Ecco il primo aspetto. Che un’irruzione di un branco di teppisti alla Stampa sia di gravità estrema, tu lo hai detto, l’hai condannata, e tutta la tua vita la condanna. Ma non è estrema anche quella delle omissioni e distorsioni che operano da sempre quasi tutti i giornali su Palestina e Israele, (purtroppo anche alla Stampa, nonostante l’eccezione di alcune grandi voci)? Sì, ma è vero che la libertà di opinione come diritto protegge anche chi omette e chi distorce il vero. Simone Weil arrivò a dire che questo viola un diritto dell’anima – la conoscenza – e va punito. Tu hai lasciato intendere molto di meno: che non si dovrebbe, omettere e distorcere. Ma tutti hanno visto soltanto la giustificazione dell’irruzione, che avevi appena condannato. Ora, alla filosofia importano le relazioni e distinzioni di valore, in assoluto e non nel relativo delle circostanze. E allo spirito del diritto non importa nulla delle conseguenze. Ma tu come persona invece rischi più dell’onda d’odio e perfino più della vita. Tu rischi la vita per una causa che la politica quotidiana relativizza e quindi delegittima. È una solitudine tragica, che nessuno dei tuoi accusatori conosce.
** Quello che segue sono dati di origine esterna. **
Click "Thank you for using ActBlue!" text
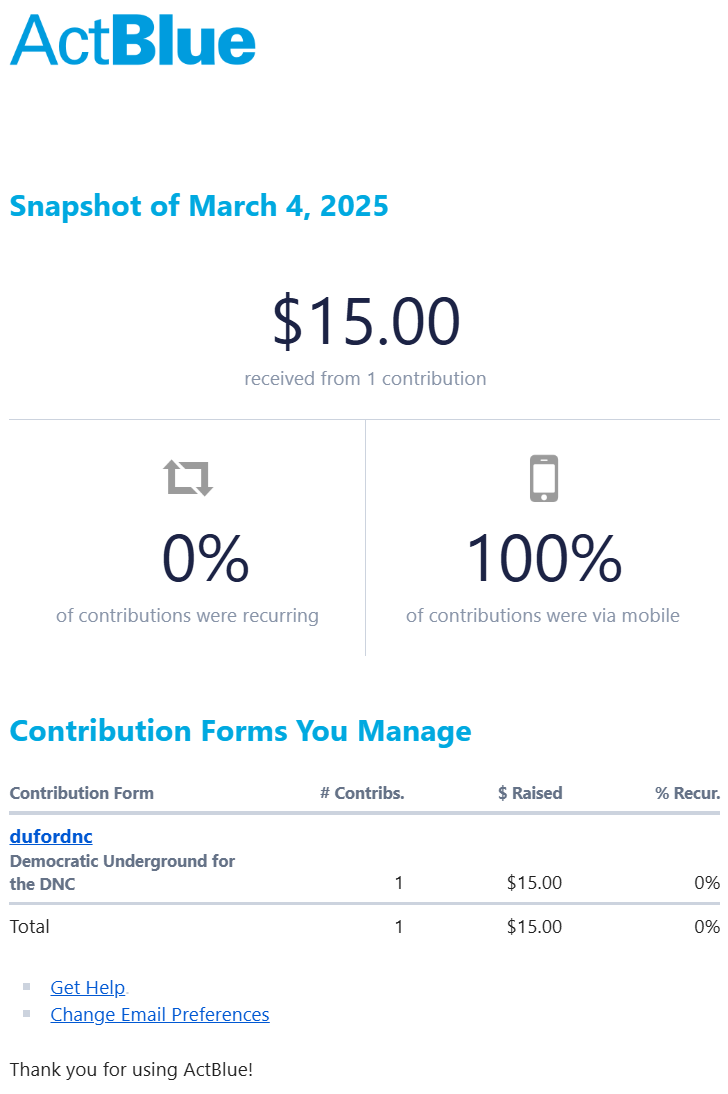131,1069
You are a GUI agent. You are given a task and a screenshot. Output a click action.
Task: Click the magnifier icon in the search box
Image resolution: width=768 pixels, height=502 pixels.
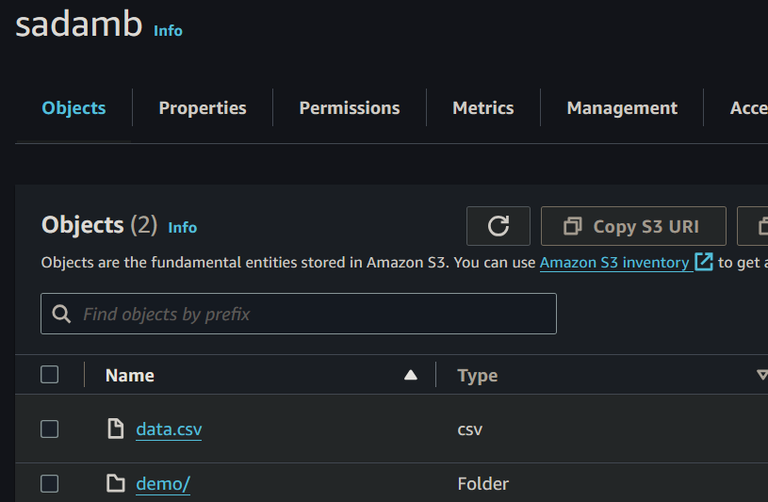(x=62, y=314)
Ma questa è anche la tragedia di tutti, quella che da sempre incombe nei rapporti fra politica e verità, politica e giustizia, politica e diritto. Quella che colpì anche Platone, a Siracusa: perché non ci si oppone impunemente alla forza immane dei Leviatani. Una cosa è l’impotenza del diritto, che è contingente, dipende dalla politica. Altra cosa è il miracolo cognitivo che le pronunce del diritto internazionale hanno fatto. Oggi a livello globale “tutti conoscono la verità”, anche quelli che la negano o la rimuovono. Disse Licia Pinelli: “Quando chiedi giustizia, vuoi che tutti conoscano la verità.” Se si delegittimano le persone e le istituzioni la cui grandezza è figura di quella verità, allora restano solo opinioni, solo partiti. E chi abbia ragione e chi torto è soggettivo e imperscrutabile. È abolita la differenza fra il vero e il falso. Prendere posizione è schierarsi, e basta. E questo è tragedia. Ci sguazzano i sofisti e i retori. Socrate morì perché non morisse la figura ideale della verità: la sua grandezza, che dà respiro e salvezza a chi non ha potere.